- WORK ORDER -
If a line in the entries below contains the word "computer", it counts; report how many such lines there are, and only that number.

- PROVIDED INFORMATION -
★ ★ ★ ★ ★ ★ ★
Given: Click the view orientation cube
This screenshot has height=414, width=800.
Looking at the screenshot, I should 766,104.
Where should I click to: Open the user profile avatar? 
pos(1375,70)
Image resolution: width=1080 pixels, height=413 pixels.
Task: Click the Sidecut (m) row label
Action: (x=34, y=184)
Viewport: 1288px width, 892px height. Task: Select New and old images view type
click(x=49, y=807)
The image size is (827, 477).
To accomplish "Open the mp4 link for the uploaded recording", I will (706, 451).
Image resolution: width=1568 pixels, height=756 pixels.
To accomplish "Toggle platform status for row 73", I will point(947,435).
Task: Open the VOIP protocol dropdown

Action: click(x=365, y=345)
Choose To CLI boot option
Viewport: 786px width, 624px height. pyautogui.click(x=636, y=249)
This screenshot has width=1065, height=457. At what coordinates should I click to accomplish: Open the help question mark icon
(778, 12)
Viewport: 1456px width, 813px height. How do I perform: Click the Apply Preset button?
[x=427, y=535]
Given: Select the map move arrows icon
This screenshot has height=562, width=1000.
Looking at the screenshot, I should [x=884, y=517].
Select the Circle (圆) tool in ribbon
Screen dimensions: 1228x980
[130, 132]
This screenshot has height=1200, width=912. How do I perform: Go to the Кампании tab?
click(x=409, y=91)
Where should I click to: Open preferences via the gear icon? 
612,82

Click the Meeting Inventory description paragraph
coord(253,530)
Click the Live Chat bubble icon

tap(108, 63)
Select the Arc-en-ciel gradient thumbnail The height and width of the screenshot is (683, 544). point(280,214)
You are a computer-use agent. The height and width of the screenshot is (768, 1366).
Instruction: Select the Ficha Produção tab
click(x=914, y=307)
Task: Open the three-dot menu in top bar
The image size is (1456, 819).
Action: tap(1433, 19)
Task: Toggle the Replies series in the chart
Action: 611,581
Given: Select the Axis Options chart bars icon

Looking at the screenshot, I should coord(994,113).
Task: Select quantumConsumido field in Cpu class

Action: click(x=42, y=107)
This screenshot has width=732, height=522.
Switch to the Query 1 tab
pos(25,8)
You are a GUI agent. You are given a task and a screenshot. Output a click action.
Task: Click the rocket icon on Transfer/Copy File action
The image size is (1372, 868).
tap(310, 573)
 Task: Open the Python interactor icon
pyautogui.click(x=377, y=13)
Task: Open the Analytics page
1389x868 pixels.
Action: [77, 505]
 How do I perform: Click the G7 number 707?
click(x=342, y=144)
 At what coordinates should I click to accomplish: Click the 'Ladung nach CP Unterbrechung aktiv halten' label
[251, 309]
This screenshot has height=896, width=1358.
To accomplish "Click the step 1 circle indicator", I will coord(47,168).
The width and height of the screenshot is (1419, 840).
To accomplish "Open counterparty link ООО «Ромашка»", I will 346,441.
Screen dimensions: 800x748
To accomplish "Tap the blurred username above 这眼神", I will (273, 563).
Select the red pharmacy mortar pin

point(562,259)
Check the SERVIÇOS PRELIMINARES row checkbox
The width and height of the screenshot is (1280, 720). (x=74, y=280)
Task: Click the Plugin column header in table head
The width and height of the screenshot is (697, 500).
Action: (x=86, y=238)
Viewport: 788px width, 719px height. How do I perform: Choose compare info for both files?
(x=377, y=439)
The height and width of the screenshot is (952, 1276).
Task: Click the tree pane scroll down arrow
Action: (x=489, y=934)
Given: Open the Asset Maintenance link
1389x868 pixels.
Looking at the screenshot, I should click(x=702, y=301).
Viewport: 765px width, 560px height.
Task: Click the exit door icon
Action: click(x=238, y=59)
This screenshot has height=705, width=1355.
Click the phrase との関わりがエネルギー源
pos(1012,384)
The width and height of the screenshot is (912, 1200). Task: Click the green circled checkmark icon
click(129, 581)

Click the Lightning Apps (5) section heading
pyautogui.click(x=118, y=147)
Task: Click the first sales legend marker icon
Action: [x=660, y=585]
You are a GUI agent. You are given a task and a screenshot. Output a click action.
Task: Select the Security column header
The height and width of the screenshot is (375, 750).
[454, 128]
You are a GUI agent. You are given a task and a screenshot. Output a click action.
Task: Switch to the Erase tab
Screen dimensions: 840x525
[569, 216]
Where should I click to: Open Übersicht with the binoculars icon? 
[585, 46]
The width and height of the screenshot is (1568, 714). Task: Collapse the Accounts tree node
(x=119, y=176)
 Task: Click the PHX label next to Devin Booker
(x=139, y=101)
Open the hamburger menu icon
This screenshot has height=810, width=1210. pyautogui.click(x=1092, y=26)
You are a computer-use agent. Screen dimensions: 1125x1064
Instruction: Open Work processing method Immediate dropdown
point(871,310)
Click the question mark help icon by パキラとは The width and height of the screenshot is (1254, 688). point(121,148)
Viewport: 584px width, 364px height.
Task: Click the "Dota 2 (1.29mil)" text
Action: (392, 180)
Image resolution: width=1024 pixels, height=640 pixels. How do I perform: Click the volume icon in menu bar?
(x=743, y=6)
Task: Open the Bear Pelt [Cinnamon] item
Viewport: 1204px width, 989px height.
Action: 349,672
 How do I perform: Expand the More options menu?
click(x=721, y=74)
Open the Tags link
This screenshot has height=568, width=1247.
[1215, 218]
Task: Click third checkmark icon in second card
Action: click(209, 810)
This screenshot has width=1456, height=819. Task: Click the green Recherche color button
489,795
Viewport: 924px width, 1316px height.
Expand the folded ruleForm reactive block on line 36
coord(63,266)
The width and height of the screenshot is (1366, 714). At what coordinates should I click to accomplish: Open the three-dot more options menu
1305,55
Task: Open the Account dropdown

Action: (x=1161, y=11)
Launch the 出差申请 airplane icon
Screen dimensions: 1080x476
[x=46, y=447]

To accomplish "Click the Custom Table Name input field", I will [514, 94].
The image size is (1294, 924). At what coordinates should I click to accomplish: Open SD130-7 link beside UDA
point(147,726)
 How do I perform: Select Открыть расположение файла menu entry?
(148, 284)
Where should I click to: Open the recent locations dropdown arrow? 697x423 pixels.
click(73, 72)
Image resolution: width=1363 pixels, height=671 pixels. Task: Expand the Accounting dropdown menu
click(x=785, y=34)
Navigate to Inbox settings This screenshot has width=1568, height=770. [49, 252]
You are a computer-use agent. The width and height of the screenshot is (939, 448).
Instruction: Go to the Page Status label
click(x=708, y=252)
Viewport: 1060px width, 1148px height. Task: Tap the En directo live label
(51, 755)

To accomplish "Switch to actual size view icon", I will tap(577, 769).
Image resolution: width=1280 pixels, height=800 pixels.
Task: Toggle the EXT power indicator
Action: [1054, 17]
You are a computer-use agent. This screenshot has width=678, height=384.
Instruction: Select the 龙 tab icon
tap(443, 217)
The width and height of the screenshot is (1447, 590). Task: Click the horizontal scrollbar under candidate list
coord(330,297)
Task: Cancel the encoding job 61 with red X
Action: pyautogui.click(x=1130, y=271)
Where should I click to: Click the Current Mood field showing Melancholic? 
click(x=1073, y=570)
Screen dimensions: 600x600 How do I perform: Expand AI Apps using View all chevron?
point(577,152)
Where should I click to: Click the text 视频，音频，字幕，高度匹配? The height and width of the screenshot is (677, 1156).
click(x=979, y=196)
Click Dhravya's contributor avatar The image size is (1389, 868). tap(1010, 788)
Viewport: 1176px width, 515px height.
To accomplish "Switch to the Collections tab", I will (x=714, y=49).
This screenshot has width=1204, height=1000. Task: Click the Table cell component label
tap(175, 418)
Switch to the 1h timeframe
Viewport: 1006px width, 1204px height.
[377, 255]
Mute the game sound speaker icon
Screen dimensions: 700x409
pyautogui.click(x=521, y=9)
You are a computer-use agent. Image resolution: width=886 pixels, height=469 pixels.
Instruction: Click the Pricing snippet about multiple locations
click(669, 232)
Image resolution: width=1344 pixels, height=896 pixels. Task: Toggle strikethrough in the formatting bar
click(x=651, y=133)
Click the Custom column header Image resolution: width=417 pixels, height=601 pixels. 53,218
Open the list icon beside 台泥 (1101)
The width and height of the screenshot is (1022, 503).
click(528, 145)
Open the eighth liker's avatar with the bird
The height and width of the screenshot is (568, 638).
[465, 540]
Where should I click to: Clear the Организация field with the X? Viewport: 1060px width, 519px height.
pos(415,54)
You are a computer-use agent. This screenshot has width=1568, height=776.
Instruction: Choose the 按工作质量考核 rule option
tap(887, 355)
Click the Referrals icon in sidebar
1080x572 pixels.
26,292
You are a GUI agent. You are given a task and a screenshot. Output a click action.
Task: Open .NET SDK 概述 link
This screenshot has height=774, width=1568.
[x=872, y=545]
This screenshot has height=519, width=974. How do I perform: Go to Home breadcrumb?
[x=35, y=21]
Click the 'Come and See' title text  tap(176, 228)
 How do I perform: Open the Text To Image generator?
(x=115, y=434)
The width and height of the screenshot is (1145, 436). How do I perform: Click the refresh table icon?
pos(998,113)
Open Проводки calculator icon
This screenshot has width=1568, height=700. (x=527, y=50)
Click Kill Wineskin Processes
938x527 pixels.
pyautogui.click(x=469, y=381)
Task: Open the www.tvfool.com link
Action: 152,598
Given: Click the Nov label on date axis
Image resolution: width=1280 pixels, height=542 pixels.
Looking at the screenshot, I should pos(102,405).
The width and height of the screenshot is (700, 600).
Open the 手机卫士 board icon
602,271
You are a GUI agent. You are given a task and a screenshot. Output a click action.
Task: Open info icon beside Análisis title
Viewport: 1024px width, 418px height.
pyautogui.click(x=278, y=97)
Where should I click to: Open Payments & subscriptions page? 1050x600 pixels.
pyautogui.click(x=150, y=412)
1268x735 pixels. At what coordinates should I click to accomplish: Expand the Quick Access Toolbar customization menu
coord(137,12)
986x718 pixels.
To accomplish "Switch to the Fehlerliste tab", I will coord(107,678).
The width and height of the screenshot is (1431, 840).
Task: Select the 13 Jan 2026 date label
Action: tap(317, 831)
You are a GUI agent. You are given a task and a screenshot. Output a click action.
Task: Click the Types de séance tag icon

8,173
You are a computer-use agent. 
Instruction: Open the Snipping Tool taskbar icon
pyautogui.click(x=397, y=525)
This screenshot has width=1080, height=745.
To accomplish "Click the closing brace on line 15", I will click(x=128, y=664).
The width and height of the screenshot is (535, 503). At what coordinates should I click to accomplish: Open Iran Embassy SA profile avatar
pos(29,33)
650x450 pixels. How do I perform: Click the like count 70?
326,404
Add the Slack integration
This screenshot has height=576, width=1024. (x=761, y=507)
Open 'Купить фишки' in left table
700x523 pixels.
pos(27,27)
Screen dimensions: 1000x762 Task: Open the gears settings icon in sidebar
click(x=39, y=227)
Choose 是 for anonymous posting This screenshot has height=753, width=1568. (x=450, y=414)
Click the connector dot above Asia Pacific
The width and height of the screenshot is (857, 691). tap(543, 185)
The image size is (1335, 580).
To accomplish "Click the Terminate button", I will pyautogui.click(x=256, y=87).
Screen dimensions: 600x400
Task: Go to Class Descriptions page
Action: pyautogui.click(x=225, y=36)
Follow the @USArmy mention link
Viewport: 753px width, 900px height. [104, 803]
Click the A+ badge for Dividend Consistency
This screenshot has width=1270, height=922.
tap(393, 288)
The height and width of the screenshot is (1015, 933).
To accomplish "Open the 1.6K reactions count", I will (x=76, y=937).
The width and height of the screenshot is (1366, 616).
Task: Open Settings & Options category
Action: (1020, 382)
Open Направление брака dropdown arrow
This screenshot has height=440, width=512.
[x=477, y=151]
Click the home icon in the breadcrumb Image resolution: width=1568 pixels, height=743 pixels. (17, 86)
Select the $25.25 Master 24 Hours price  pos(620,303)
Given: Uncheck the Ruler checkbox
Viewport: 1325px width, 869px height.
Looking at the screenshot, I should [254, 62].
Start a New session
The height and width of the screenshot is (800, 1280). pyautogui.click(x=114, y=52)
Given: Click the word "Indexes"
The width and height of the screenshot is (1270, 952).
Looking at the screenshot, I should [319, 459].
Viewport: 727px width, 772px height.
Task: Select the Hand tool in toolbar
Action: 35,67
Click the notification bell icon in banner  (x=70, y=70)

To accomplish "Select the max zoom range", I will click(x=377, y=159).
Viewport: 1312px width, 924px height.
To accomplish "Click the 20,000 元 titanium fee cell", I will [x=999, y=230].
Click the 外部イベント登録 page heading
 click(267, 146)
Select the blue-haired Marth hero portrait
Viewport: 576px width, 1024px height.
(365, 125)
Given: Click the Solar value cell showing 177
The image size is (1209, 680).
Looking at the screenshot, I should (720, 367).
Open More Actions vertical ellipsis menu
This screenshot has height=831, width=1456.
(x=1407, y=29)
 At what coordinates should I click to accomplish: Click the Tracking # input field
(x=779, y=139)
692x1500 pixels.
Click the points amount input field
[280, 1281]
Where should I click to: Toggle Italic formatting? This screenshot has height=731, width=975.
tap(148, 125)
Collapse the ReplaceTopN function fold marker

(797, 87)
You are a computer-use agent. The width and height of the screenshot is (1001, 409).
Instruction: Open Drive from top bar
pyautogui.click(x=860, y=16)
★ ★ ★ ★ ★ ★ ★
- WRITTEN ANSWER -
8